Mein Mann und ich fingen erst an, Öl herzustellen, sodass ich damit kochen und backen konnte. Aber nach einer Weile gefiel mir das nicht mehr so gut. Ich bin zum Beispiel jemand, die Brownies liebt – wenn ich Heißhunger auf Brownies habe, dann will ich nicht nur einen, sondern gleich ganz viele auf einmal! Aber als ich dann über eine längere Zeit mehr als einen Cannabis-Brownie pro Tag gegessen hatte, änderten sich irgendwie die Proportionen meines Körpers, falls du verstehst, was ich meine. Ich konnte einfach nicht nur einen am Tag essen!

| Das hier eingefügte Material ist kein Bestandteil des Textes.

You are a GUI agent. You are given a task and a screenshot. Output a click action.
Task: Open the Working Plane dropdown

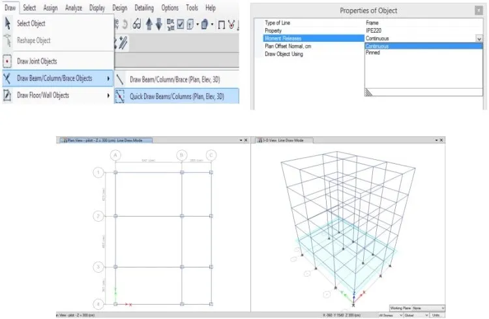click(428, 308)
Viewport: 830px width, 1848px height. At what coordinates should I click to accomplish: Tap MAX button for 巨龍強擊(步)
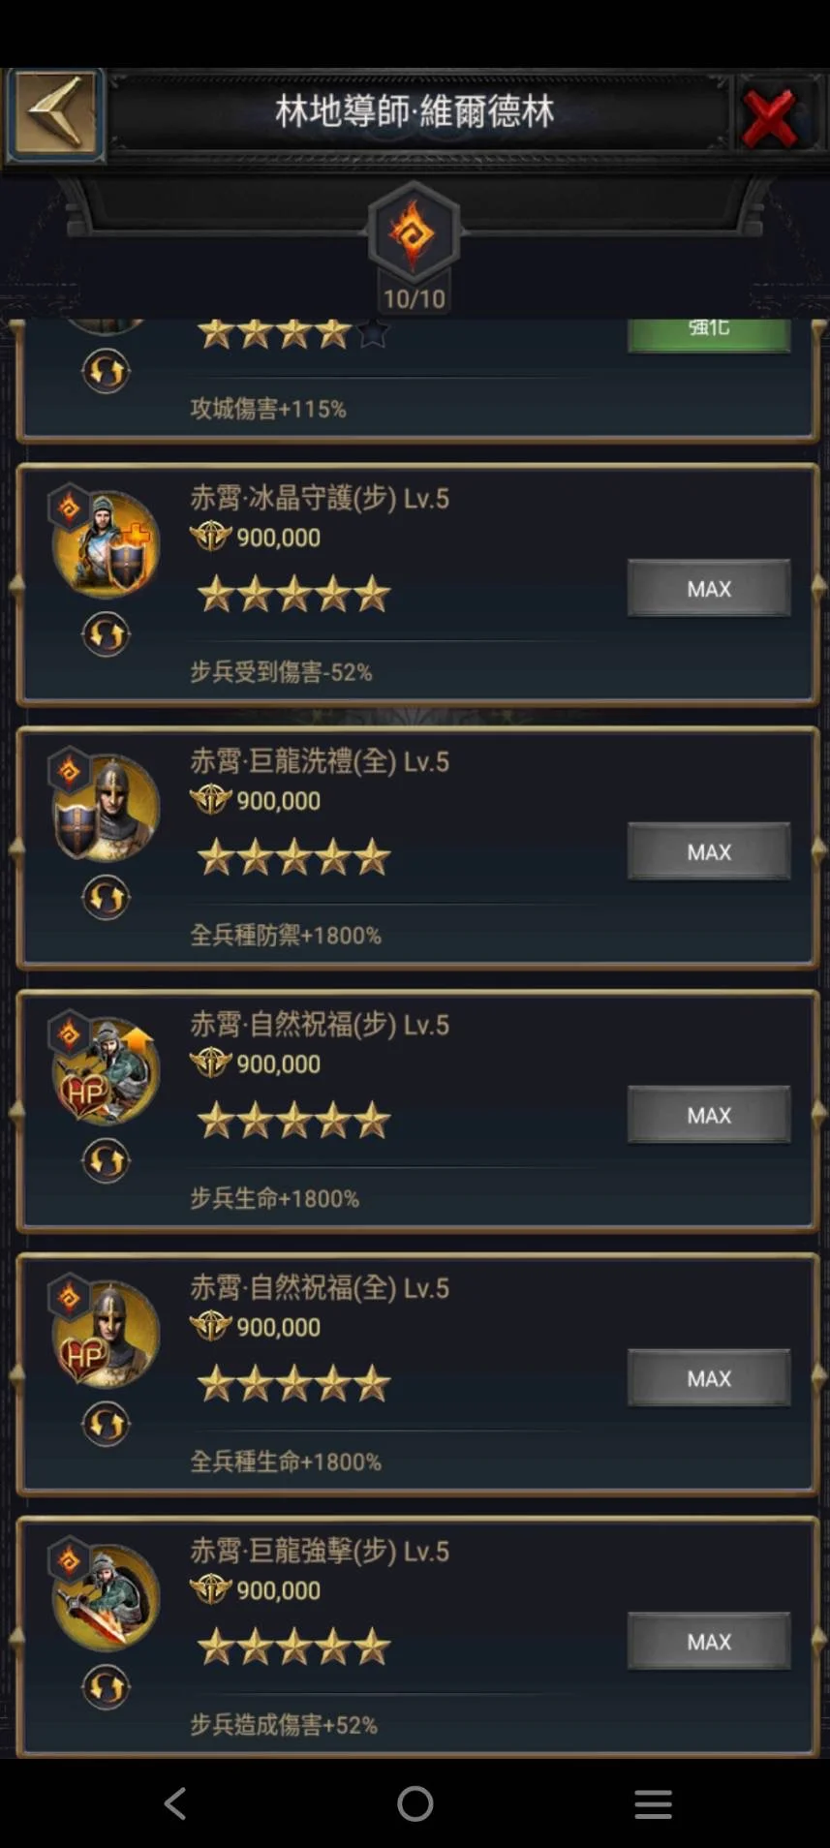pos(709,1642)
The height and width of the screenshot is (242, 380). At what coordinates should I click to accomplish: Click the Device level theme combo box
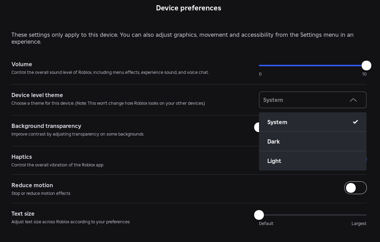[305, 100]
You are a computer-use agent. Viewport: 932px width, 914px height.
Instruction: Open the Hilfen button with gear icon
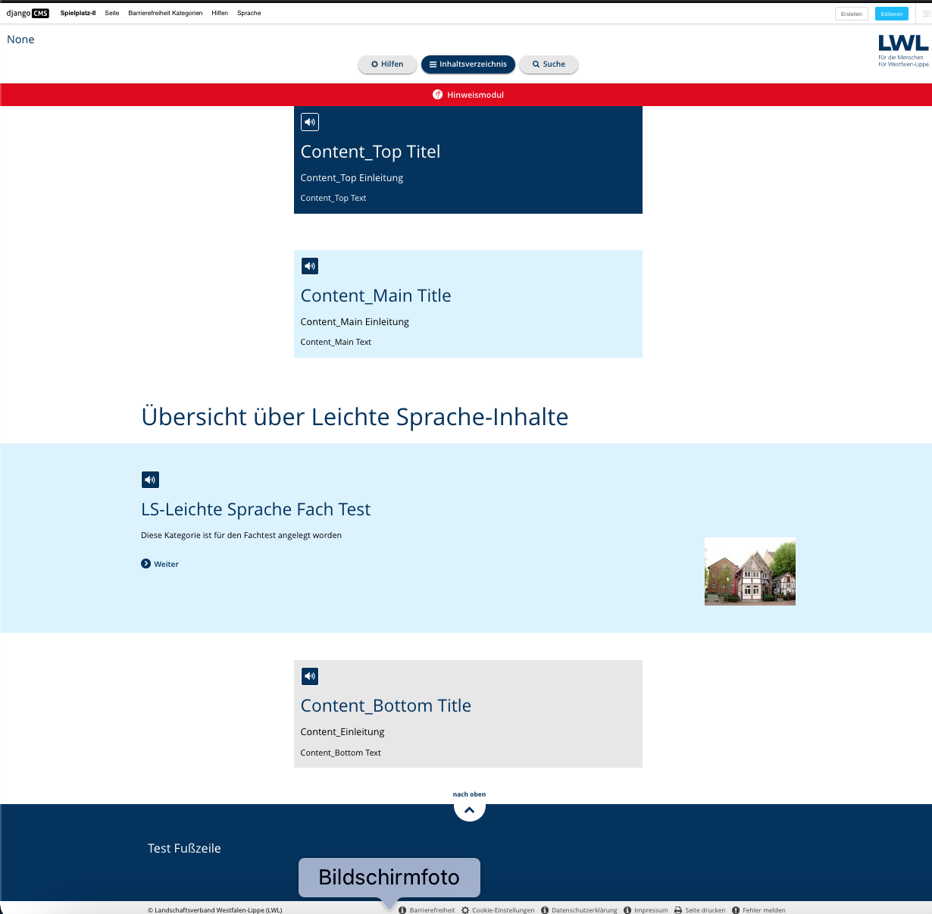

Also probierten wir Kapseln aus und stellten dafür Pulver her – das heißt, wir kochten die Pflanze recht lange, um das meiste vorhandene THC in die Blüten zu kriegen, dann trockneten wir die Blüten, machten Pulver daraus und füllten es in gelatine- oder stärkehaltige Kapseln, die man bequem schlucken konnte. Das war aber auch nichts für mich, denn die Mischungen in den einzelnen Kapseln hatten unterschiedliche Wirkungen, und manche schienen besonders stark zu sein. Wir konnten mischen, so viel wir wollten, es war schwierig, die richtige Dosierung für mich zu finden. Meistens war es wirklich zu stark und ich fühlte mich unwohl. Irgendwie voll gepackt und high und gleichzeitig schwindlig in meinem Kopf – es drehte sich und ich fühlte mich sehr merkwürdig und mochte das gar nicht. Ich brauchte schließlich nur einen Schmerzkiller! Die starke Dosierung nahm mir zwar den Schmerz, aber danach konnte ich den Tag über auch nicht mehr viel machen, und die Zeit verflog ungenutzt.

Wie bist du auf deine optimale Dosierung gekommen?

Wir haben angefangen, eine Tinktur herzustellen – also eine Lösung in Alkohol. Du kannst so ziemlich jeden hochprozentigen Alkohol verwenden, den du magst – ich nehme sehr gerne Wodka, das funktioniert sehr gut für mich. Man könnte aber auch Brandy oder etwas anderes nehmen. Meistens reibe ich mir die Tinktur auf die Haut. Ich kann es aber ebenso sublingual zu mir nehmen – das heißt, ich tropfe es mir nach Bedarf unter die Zunge. Die ersten Male war der Geschmack nicht besonders lecker, aber später habe ich mich daran gewöhnt. Wenn es sehr hochprozentiger Alkohol ist, brennt er manchmal auf der Zunge, dann zähle ich mir ein paar Tropfen in ein Glas mit Wasser.

Für welche Krankheiten benötigst du diese Tinktur?

Ich leide schon seit vielen Jahren unter Arthritis, Rückenschmerzen und Fibromyalgie. Ich nutze die Tinktur und reibe sie mir auf die Gelenke und auf schmerzende Stellen, und sie hilft mir dann sehr schnell. Sie nimmt mir den Schmerz bei allen drei Beschwerden einfach und effektiv.